Connect with us


FIFA refloats idea of using algorithms to determine transfer fees

FIFA has reignited the debate on reforming the multi-billion dollar football transfer market by proposing the use of algorithms to set player transfer fees. 

At the annual law conference in Tokyo, FIFA president Gianni Infantino called for discussions on estimating the fair value of transfer fees through an algorithm.

This move is aimed at increasing transparency and fairness.

“Now more than ever it is fundamental for us to talk about these and other topics,” Infantino said (via The Spec).

“For example, to discuss about the possibility to use an algorithm to estimate the fair value of transfer fees in order to increase transparency in the transfer system and help the football stakeholders.”

This suggestion is not new but raises concerns. Clubs fear having their negotiating power limited. 

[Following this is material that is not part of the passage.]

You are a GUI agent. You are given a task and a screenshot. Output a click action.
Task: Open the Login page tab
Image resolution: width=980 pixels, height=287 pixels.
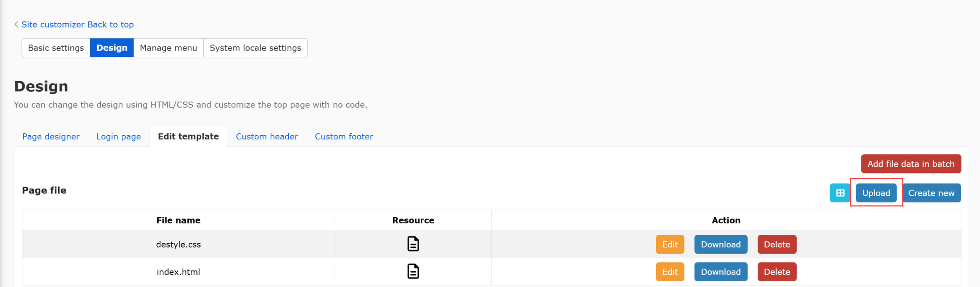pos(118,137)
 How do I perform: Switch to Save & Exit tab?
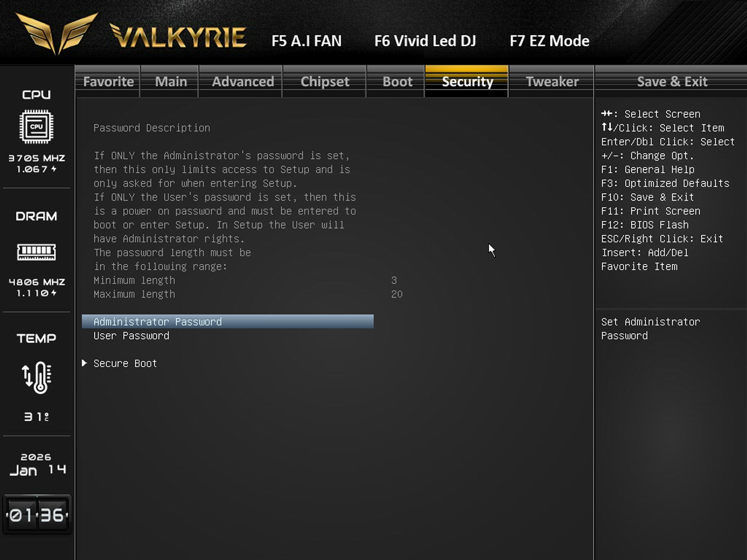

There are also legal hurdles to overcome with potential clashes against European Union competition law, as evident in the European Super League case.

FIFA’s interest in algorithm-based pricing dates back to 2017, with the establishment of a dedicated transfer task force. 

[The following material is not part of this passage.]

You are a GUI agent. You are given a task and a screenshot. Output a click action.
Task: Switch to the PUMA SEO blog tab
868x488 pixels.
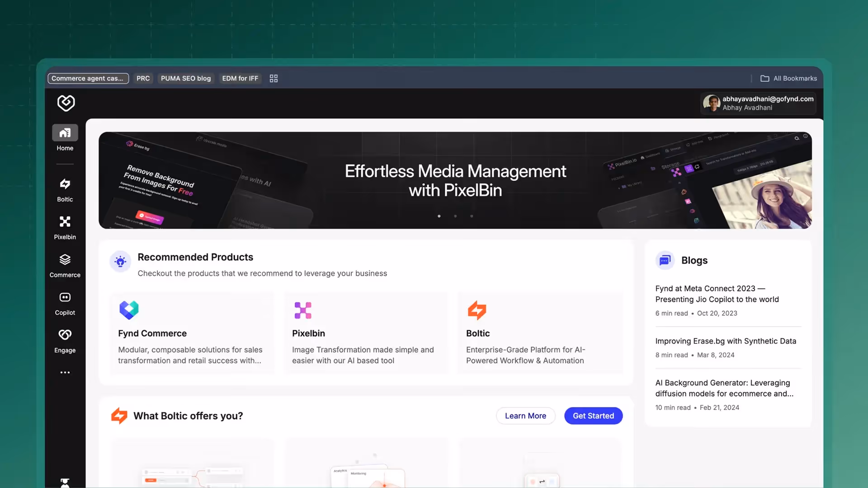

However, no concrete proposal materialised. There have since been multiple record-breaking transfers, with Chelsea shelling out over £200 million to sign Moises Caicedo and Enzo Fernandez.

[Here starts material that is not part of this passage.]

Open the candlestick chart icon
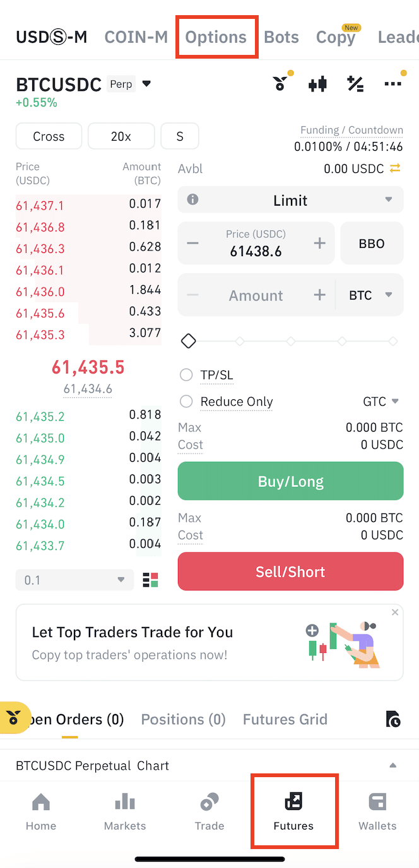The image size is (419, 868). click(x=317, y=84)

Paris Saint-Germain’s record-breaking transfers of Neymar (€222m) and Kylian Mbappe (€180m) highlight the exorbitant sums involved in transfers and the need for potential regulation.

Interestingly, FIFA has supported a transfer value algorithm project at the University of Neuchatel since 2010. 

This algorithm has assigned values of over €250m to players such as Real Madrid’s Jude Bellingham and Manchester City’s Erling Braut Haaland, which is higher than estimates from industry website Transfermarkt. 

This discrepancy demonstrates the potential challenges in defining and implementing a universally accepted valuation method.

The idea of transparency through algorithms is alluring, but the challenges are too many. Club autonomy, legal compliance and the accuracy and fairness of the algorithm itself are significant hurdles. 

The debate will be heated, with stakeholders across the footballing world having their say.